Autophagy is one process responsible for the removal of dysfunctional proteins from the brain. Dysregulation of autophagy may result from the accumulation of abnormal proteins in the course of PD [26]. Autophagy is critical for the regulation of α-synuclein (α-SYN) protein levels and is protective against neuronal death [11]. Disrupted, autophagy has been suggested as a mechanism for MPTP/MPP+-induced toxicity [18], [41] [44]. The aggregation of α-SYN monomers, presumably caused by disrupted autophagy, has been suggested to play a crucial role in PD pathology, with α-SYN toxicity depending on the oligomerization/aggregation status [7]. Exposing dopaminergic cells to MPP+ may be an effective model of α-SYN aggregation-related neurotoxicity. However, little is known about the underlying mechanism of MPTP/MPP+-induced autophagy, but it may be related to microtubule-associated protein function. The conversion of light chain 3 (LC3) BI to LC3BII occurs as part of the normal autophagy process. Evidence for autophagy in PD-related neurodegeneration is supported by an in vitro MPP+ model of PD, where an increase in LC3BII was shown to be the result of a pro-death mechanism and may be dependent on the aggregation of α-SYN in the dopaminergic system [14].
Aggregation of α-SYN and recruitment of Parkin may be caused by mitochondrial dysfunction [15], [39]. α-SYN is an abundant neuronal protein that when misfolded, accumulates and is deposited into Lewy bodies in PD. α-SYN aggregation may induce early synaptic loss and axonal damage, both being prominent signs of nigrostriatal degeneration in PD [35], [36], [10]. Lewy bodies can contain aggregated Parkin, ubiquitin, and other proteins [8], [1]. Parkin is an E3 ubiquitin-protein ligase, which facilitates proteasomal degradation of misfolded proteins, like α-SYN in Lewy bodies [17]. The observation of parkin-α-SYN complexes in PD brains suggests these proteins interact and are co-localized in pathological structures [5]. Parkin has been implicated in the regulation of proteasomal degradation pathways as well as mitophagy [8], [9]. The colocalization of these proteins further supports disrupted autophagy as a pathological mechanism in PD.

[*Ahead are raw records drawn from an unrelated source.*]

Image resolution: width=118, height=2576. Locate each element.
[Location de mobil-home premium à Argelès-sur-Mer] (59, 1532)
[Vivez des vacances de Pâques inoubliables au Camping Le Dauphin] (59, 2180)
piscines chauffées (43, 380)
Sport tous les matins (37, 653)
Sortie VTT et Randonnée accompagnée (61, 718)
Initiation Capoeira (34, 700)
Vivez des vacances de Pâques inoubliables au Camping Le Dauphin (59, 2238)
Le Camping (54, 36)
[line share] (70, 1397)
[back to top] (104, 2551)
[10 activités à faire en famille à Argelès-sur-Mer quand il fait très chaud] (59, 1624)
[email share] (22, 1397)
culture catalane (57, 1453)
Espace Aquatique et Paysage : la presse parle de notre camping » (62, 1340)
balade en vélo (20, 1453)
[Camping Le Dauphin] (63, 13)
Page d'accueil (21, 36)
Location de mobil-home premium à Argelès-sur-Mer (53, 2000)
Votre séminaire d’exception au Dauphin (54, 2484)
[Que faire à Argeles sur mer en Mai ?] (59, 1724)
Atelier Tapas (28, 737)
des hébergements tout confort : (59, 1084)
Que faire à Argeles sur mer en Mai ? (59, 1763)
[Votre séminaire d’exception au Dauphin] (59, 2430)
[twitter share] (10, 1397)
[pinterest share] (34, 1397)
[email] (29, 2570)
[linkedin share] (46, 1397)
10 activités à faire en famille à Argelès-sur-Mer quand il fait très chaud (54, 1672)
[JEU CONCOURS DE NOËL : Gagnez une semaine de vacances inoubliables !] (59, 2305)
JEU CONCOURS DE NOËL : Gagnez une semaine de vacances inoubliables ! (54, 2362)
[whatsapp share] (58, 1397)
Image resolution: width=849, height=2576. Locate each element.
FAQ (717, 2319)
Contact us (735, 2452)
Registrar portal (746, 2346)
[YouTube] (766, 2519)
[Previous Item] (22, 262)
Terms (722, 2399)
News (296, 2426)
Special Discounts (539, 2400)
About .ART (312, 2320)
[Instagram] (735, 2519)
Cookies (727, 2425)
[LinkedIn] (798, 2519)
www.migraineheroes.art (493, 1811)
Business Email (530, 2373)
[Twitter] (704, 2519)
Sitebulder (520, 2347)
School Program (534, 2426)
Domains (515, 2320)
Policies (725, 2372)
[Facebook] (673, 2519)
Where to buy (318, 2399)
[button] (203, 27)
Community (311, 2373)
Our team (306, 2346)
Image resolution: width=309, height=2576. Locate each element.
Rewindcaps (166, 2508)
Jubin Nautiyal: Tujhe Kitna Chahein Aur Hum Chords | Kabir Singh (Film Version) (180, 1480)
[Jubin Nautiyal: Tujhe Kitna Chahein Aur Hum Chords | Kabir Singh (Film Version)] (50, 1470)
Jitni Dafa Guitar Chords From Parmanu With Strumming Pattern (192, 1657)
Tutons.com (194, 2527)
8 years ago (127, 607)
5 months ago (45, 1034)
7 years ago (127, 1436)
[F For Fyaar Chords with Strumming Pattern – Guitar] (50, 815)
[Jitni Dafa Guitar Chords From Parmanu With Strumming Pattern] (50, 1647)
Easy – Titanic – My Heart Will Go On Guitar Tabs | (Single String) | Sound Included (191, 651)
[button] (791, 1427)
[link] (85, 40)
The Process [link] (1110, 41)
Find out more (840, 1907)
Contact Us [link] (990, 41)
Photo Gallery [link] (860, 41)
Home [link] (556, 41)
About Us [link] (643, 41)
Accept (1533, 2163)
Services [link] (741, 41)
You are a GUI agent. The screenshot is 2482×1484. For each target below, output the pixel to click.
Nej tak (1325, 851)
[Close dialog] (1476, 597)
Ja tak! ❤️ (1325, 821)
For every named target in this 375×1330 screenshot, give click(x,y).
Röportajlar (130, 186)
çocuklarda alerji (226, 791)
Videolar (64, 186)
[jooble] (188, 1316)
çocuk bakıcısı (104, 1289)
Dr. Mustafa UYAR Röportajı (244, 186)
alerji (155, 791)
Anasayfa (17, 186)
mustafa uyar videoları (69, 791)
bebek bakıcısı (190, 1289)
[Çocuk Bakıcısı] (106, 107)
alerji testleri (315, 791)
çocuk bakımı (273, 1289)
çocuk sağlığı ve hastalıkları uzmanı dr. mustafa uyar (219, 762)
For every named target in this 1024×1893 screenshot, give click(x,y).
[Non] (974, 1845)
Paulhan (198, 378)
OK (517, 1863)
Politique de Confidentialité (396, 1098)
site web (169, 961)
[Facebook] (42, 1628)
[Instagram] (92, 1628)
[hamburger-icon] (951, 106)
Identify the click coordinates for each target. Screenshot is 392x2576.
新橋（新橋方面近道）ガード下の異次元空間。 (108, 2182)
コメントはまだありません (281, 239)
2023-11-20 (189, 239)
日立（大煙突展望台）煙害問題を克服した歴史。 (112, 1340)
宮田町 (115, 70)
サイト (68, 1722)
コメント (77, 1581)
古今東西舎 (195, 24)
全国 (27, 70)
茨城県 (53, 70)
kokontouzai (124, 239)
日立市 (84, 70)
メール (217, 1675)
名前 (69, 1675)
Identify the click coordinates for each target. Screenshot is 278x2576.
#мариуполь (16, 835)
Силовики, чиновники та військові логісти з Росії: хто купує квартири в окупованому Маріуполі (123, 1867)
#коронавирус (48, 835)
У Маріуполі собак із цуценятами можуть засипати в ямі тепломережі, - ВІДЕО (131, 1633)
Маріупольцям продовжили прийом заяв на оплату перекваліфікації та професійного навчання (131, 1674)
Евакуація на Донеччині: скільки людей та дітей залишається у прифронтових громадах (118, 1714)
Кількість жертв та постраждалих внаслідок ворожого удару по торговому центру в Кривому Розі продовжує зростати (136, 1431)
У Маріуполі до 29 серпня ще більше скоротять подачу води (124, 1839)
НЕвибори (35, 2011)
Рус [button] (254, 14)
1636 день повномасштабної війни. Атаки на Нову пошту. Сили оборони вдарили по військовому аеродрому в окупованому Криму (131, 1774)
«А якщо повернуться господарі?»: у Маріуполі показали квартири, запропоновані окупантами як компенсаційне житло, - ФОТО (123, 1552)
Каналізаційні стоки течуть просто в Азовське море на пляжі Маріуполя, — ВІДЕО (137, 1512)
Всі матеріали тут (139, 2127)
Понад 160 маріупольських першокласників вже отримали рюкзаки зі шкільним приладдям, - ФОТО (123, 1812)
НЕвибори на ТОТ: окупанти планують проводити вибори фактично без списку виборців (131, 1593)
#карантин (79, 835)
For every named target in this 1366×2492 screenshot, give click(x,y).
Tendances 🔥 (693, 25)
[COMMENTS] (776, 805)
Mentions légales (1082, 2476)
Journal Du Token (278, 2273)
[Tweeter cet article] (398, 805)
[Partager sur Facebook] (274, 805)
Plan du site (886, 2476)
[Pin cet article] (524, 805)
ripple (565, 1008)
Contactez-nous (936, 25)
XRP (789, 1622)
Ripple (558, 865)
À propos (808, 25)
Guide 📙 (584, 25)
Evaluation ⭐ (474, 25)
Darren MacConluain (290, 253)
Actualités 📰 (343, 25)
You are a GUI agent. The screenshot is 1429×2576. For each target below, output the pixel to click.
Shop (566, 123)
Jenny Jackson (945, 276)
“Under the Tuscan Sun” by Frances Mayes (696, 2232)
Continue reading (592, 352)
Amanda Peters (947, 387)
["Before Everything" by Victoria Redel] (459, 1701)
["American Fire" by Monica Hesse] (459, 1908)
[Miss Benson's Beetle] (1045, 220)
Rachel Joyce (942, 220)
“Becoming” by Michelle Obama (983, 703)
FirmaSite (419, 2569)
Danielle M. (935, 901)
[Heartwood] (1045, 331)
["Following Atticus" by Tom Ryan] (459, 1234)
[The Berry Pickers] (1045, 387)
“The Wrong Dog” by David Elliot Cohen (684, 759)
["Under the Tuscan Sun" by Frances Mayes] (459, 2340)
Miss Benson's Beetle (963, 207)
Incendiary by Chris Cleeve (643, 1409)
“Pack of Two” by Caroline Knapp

MPP+-induced cytotoxicity has been tested in different primary neuronal cells such as N2a mouse neuroblastoma and embryonic mouse and rat mesencephalic cells. In these assays, low micro-molar concentrations of MPP+ substantially reduce cell viability as measured by MTT and LDH [25], [43], [30]. However, the steep concentration-response to MPP+ in these models limit their utility in modelling progressive dopaminergic damage. An in vitro model better suited to study underlying mechanisms of progressive dopaminergic damage that also allows drug target identification using a broad range of concentrations may improve the drug discovery process.
Primary human dopaminergic neuronal precursor cells (HDNPCs; ABMGood T4034), in conjunction with MPP+ may serve as an appropriate in vitro model to study progressive damage to the dopaminergic system. In Parkinson’s disease (PD), two hallmarks are necessary to mimic the pathology, the degeneration of DA neurons and protein aggregates consisting mainly of α-SYN. Currently, models of PD only partially reproduce the pathophysiology of the disease, mainly because the etiology of sporadic PD is still unknown.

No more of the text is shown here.